Parte a Napoli il progetto di Agritech, Centro nazionale per lo sviluppo delle nuove tecnologie in agricoltura. Il progetto, basato sull'utilizzo delle tecnologie abilitanti per lo sviluppo sostenibile delle produzioni agroalimentari con l'obiettivo di favorire l'adattamento ai cambiamenti climatici, la riduzione dell'impatto ambientale nell'agrifood, lo sviluppo delle aree marginali, la sicurezza, la tracciabilità e la tipicità delle filiere, è stato presentato a Palazzo Santa Lucia, sede della Regione Campania, dal presidente Vincenzo De Luca, dal sindaco di Napoli Gaetano Manfredi e dal rettore dell'Università degli Studi di Napoli "Federico II" (capofila del progetto) Matteo Lorito.

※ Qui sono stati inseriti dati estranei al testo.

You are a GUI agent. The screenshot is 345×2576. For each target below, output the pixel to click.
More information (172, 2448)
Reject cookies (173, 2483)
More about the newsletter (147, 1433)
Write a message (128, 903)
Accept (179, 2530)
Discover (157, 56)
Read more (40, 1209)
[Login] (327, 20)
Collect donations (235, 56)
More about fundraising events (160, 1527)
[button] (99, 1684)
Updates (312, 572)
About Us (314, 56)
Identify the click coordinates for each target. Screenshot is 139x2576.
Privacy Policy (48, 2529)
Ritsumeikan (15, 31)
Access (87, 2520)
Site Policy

Il progetto vale circa 350 milioni di euro di cui 320 milioni a carico del Pnrr, che coinvolge 28 Università, 5 centri di ricerca e 18 imprese. Agritech sarà ospitato negli spazi della ex Manifattura Tabacchi a Gianturco.

«Questo progetto - ha detto De Luca - potrebbe essere l'inizio di un nuovo modo di lavorare, tagliato sulle urgenze che questi mesi ci stanno proponendo dal punto di vista ambientale e delle forniture alimentari. Guardo con grande entusiasmo a questo progetto ma anche con molta prudenza, perché siamo in Italia. Festeggeremo fra qualche tempo, quando lo avremo concretizzato».

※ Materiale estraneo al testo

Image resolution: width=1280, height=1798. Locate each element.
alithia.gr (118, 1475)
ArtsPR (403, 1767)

Manfredi si è detto «contento del grande successo dell'acquisizione di questo progetto. Da ministro dell'Università, quando c'è stata la negoziazione a livello europeo sull'inserimento nel Pnrr dei Centri nazionali, il tema su cui abbiamo puntato, pensando potesse essere quello su cui la Campania poteva competere, era quello dell'agricoltura tecnologica, che mette insieme uno dei grandi motori dei territori con la necessità di un rinnovamento tecnologico. Poi l'Europa ha voluto un bando e l'ipotesi è stata confermata, perché il progetto con capofila la Federico II ha vinto. È una grande opportunità per la città, per la regione e per tutto il Sud, perché questi sono centri nazionali che entrano nella rete europea e internazionale».

Secondo il rettore Lorito si tratta del «progetto più grande nel campo dell'agricoltura negli ultimi anni. È un Centro che rimarrà qui, impegneremo diverse centinaia di ricercatori, parliamo di almeno 400-500 ricercatori a tempo pieno. La location sarà l'ex Manifattura tabacchi che ristruttureremo, nel progetto ci sono anche i fondi per la ristrutturazione, contribuendo così anche alla riqualificazione di Napoli Est».